Gentoo Does Not Like Elliptic Curves

I recently switched my hosting provider from HostSailor to Scaleway (using their VPS solution). Mostly because of the cheaper prices, as well as because they are Europe based (finally I can pay in Euros!) and the fact that they provide SSD servers instead of normal HDDs, which results in a performance boost. But I also made the switch because of the operating systems they provide, most notably: Arch Linux.

Unfortunately, though, I had to find out, that their Arch Linux image is currently broken and can not be built at the moment. So I figured, I could start with something new and maybe try a new distribution again. I was pretty certain that I do not want a standard release distribution, as the release updates I had to do with my Fedora server really became a pain in the ass. If I ever come back to standard release based distributions, I will certainly look for something with a less frequent release cycle, like CentOS or Debian. But for now I was looking for a rolling release distribution to drive my server. The only distro they provided, that fulfilled that restriction was: Gentoo.

Getting into Gentoo

After reading the Gentoo handbook to get an overall idea about how to do things, it wasn't actually too complicated to get things running. The update times were, of course, way longer compared to Arch, as Gentoo is a source based distribution (meaning that all packages are most of the time completely built from source), but that isn't actually that much of a put-off for a server system, which is running 24/7 anyway.

After setting things up, like openssl, openssh, mosh, tmux, emacs, nginx, etc. everything seemed to be working fine, so I started to point my domain towards the new server. I created new certificates using certbot for Let's Encrypt and finally I verified if everything is working okay, by issuing a Qualys SSL Test. That's where things started getting weird.
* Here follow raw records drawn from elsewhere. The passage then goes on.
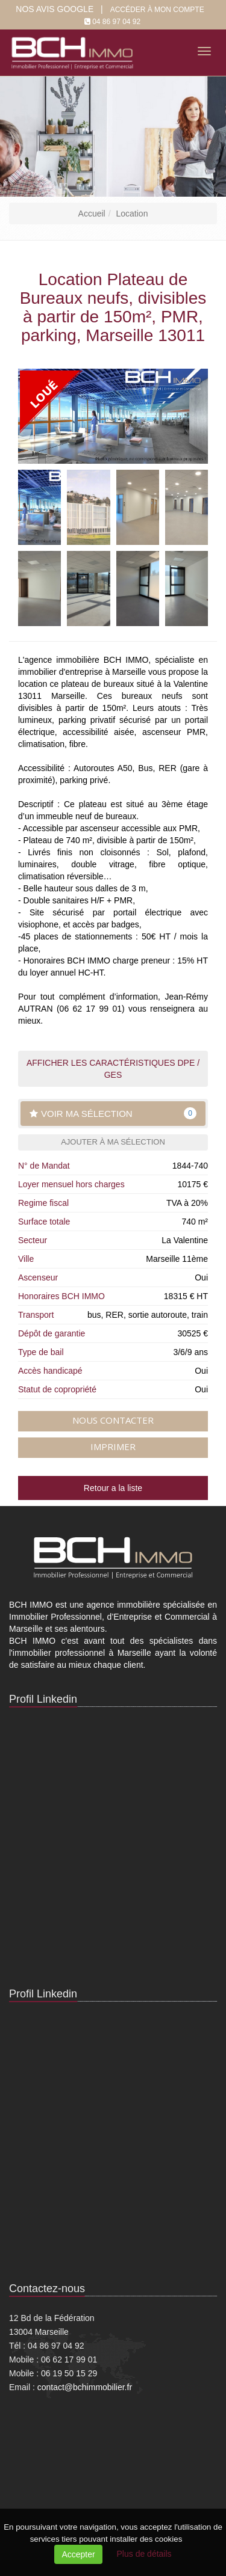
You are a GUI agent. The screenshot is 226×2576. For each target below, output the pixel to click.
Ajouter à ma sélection (113, 1141)
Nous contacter (113, 1420)
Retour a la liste (113, 1488)
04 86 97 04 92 (116, 21)
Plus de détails (144, 2554)
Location (132, 213)
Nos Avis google (54, 9)
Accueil (91, 213)
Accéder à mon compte (157, 9)
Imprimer (113, 1446)
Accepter (78, 2554)
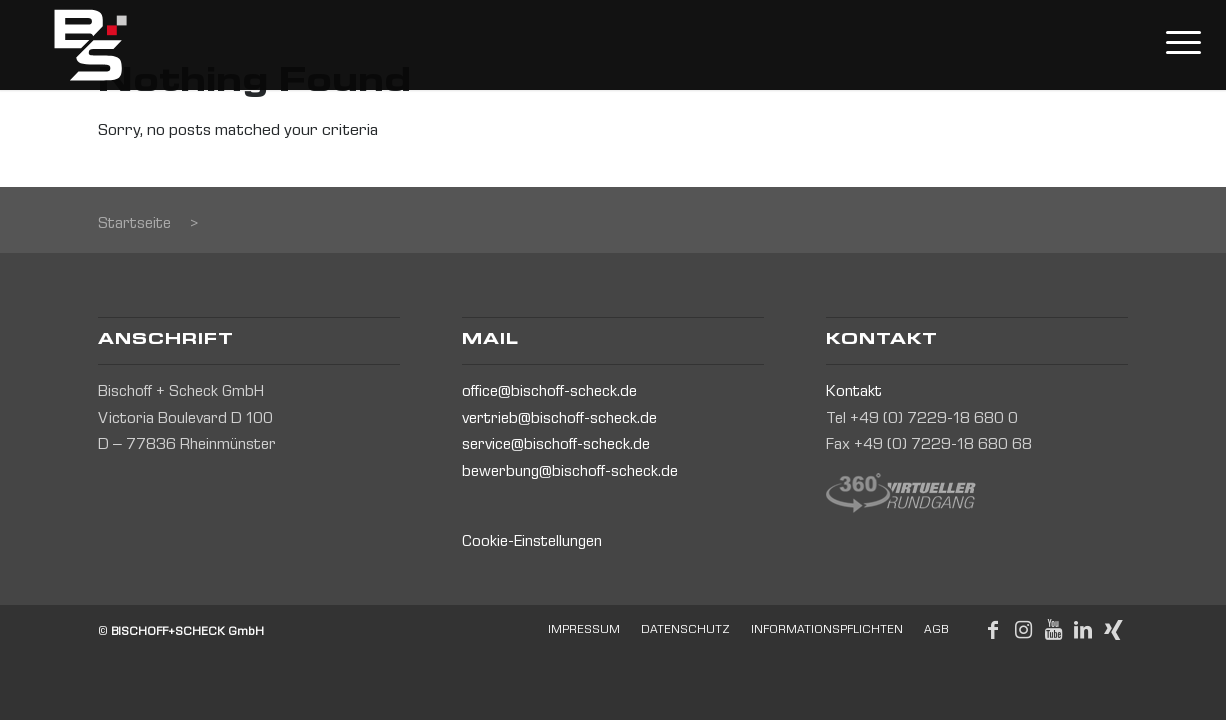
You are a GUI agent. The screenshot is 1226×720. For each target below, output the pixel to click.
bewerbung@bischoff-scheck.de (570, 473)
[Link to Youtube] (1053, 630)
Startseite (134, 225)
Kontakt (854, 393)
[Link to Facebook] (993, 630)
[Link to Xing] (1113, 630)
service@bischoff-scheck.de (556, 446)
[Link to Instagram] (1023, 630)
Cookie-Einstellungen (532, 543)
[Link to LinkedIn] (1083, 630)
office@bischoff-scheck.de (549, 393)
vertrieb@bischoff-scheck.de (559, 420)
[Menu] (1173, 45)
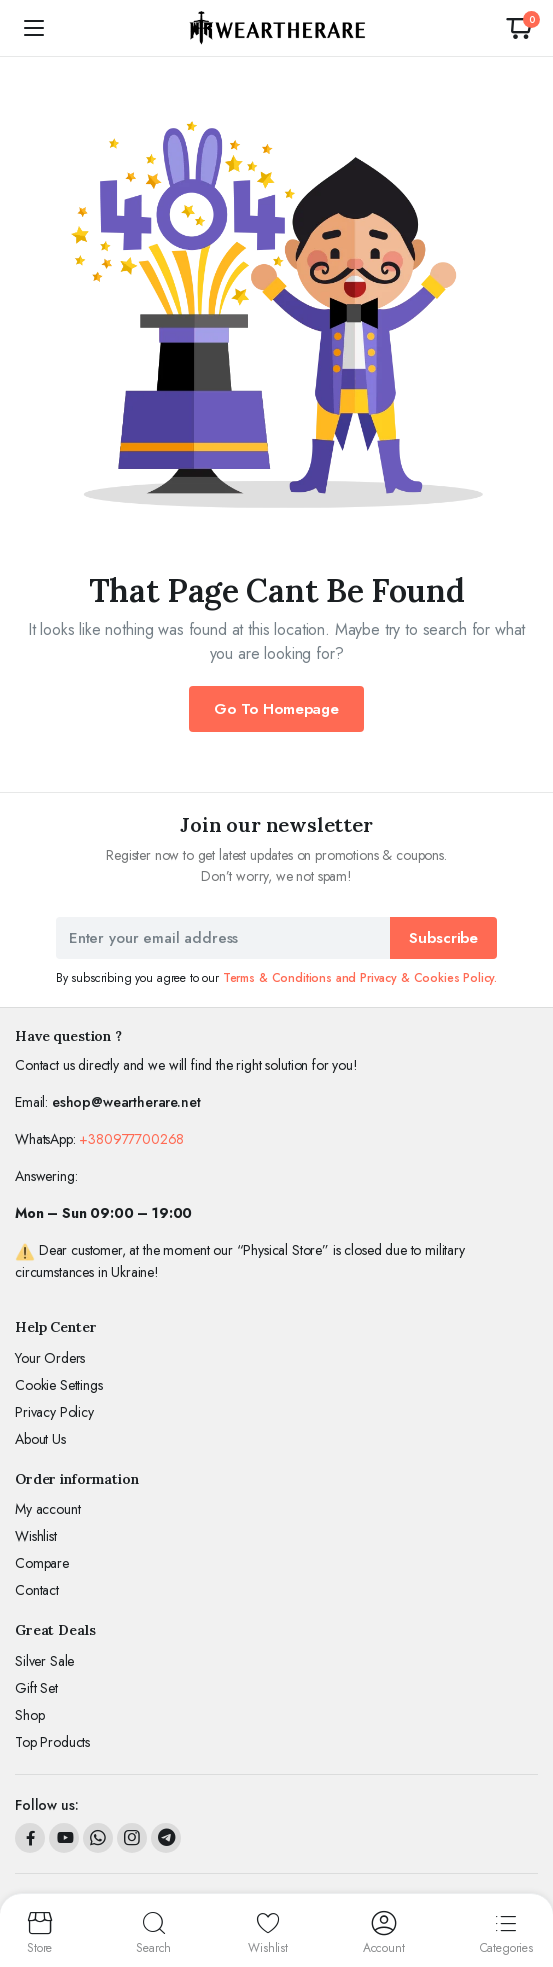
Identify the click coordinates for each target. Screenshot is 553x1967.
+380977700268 (131, 1139)
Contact (37, 1590)
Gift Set (36, 1688)
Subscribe (443, 938)
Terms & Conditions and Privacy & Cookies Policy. (360, 978)
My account (47, 1509)
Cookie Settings (59, 1385)
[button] (519, 28)
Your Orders (50, 1358)
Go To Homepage (276, 709)
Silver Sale (44, 1661)
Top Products (52, 1742)
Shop (29, 1715)
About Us (40, 1439)
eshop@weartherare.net (126, 1102)
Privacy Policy (54, 1412)
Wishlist (36, 1536)
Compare (42, 1563)
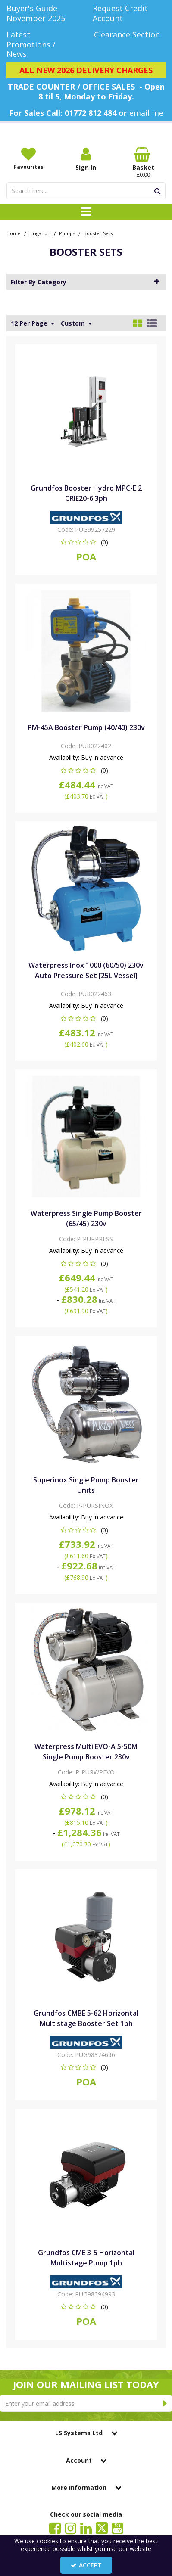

Somehow I didn't receive a bad rating on the SSL test, but I could see that a lot of clients were failing to connect at all. Interestingly those, that were able to connect, only used a normal Diffie-Hellman key exchange, instead of the elliptic curve one, although I explicitly placed those right at the beginning of my cipher suite. I also checked the available ciphers with sslscan and found out, that my server does not provide any elliptic curve suites. Those either failed or were rejected. I checked my nginx configuration again and again, but I couldn't find anything wrong there.

Exploring the cause

Doing a lot of research, I finally found the possible cause for my elliptic curve fiasco. As I, and apparently a lot of other people too, didn't know that elliptic curve cryptography is actually patented, I didn't even think about this possibility. The current situation about ECC patents is unclear, so some people handle it differently than others. Most binary Linux distributions seem to include ECC in their openssl binaries by default, that is why you maybe never heard about that issue before.

Gentoo however, does not include ECC in their binary distributions. "Wait a minute?" You might say. "I thought Gentoo is a source based distribution?" Well, yes it is.. but sometimes it isn't. I didn't know that either, but Gentoo actually uses binary distributions in some cases by default as well. There is a USE flag called bindist, which enables binary distributions. This also applies to openssh/openssl and their ciphersuites. So as long as this USE flag is enabled, you won't get any ECC support.

However, if you build openssl from source, the patents seem to be fine with that. I don't know why, but that seems to be the situation for now.

Fixing Things

To get things running like normal, it should actually be enough to forbid the "bindist" flag for either openssl/openssh or for the whole system, whatever you prefer. One way this can be done, is by adding -bindist to your make.conf and rebuilding those two packages. After I did that, I tried to scan my site again using sslscan. And ECC still did not work.

I checked my nginx configuration again, restarted it several times and I couldn't figure out what the heck was wrong with it. Finally I had the idea to remerge nginx again, so that it knows that it can use those ciphersuites. Apparently it does so during compile time, not run time. After that I finally got the ECC cipher suites and nearly no client failed to connect in the Qualys test (except the really old ones).

So Gentoo seems to be working for now, let's see which issue I run into next.